Friday, February 8, 2013

Collected John Carter of Mars

No, not this guy.
Rather more like this
I just finished reading Volume One of the Collected John Carter of Mars, which contains: A Princess of Mars, The Gods of Mars, and the Warlord of Mars all by Edgar Rice Burroughs.

Now you hardly need me to "review" a 100 year old serial for you, but suffice it to say that the action is rollicking, and cliffhangers appear on every cliff.  There is plenty of sword fighting, manly admiration for an other's fighting worth causing reluctant allies to switch sides, and so on.  Naval battles last hours, and are often decided by boarding actions. Women are always the most beautiful ever, and serve as pawns in battles between John Carter and his dastardly enemies.   Great fun, and if you have not read them, you should.

This sort of book always makes me think about gaming the battles presented, and if you wanted to go close up and personal, like John Carter and his buddies against the world, then a swashbuckling sort of rule set would be the way to go.  Anything that suitably handles the Three Musketeers or pirates would probably be great, and you would only have to account for the greater strength of JC/Tharks and the various monsters employed by the bad guys.
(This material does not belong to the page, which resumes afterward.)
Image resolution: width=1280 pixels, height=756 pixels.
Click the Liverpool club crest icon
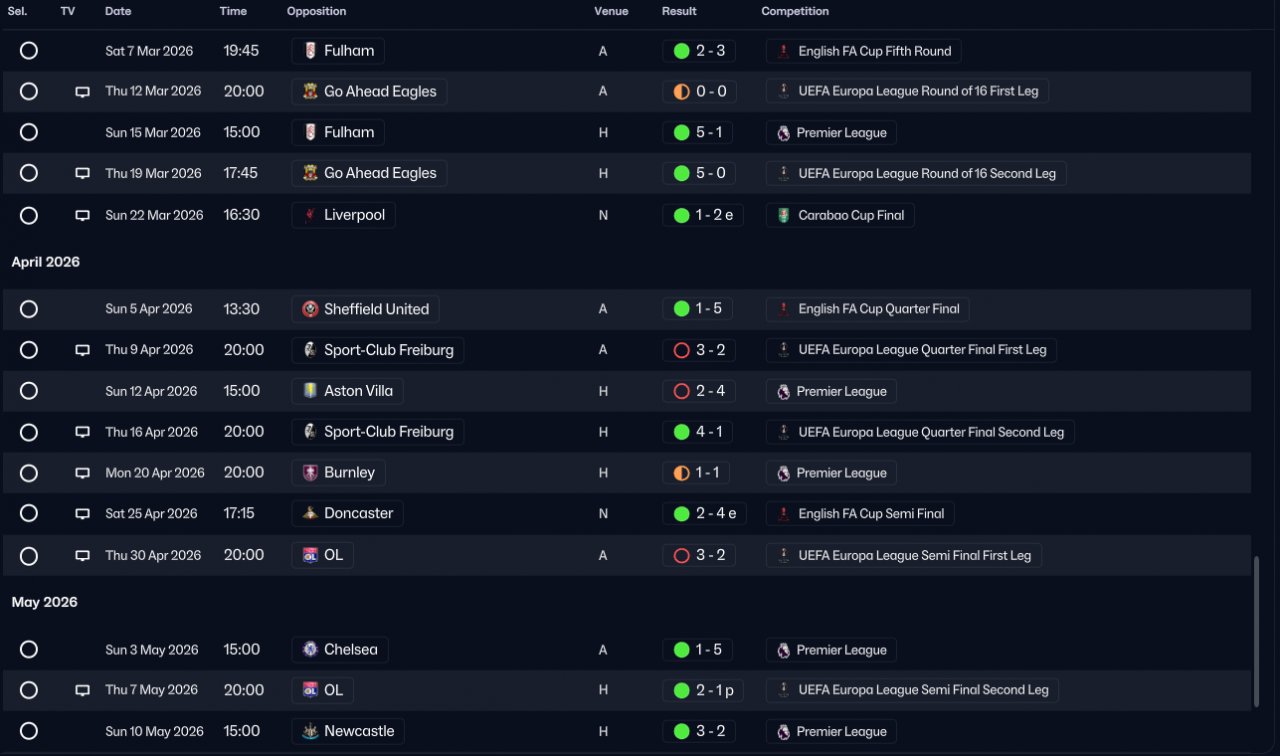[310, 215]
Barsoom styled miniatures are made by Bronze Age, Paroom Station, and Tin Man miniatures, although you could probably use figures from a number of lines, provide the figures are well built, clean limbed, and nearly naked.  (She could, for example, make a very splendid Phaidor, or even Deja Thoris with some conversion).  Tharks can come from the lines mentioned above, or converted from Kroot.

Not mine, and lacking tusks
If you would rather fight out the battles of the rainbow of nations present on Barsoom, then a smaller scale is probably in order, and Black Hat Miniatures has a sizable range of 18mm figures to use.  Given how often battles seem to devolve into melee, it seems that a mass battle rule set that is set in the Renaissance would make the most sense for bigger games, particularly if it can handle highly influential heroes. (Fantasy Warmaster?)

As an aside, it occurred to me that perhaps the "cult of the offensive" which pervaded European armies of the pre-Great War era also can be seen in this sort of book, since battles always end up as sword fights, and impetuous charges always carry the day.  No inglorious machine gun massacres here (or indeed machine guns or artillery).

I have the next volume in the collection on order from the library, and sooner or later I will watch the movie as well, so expect more Barsoom in the future!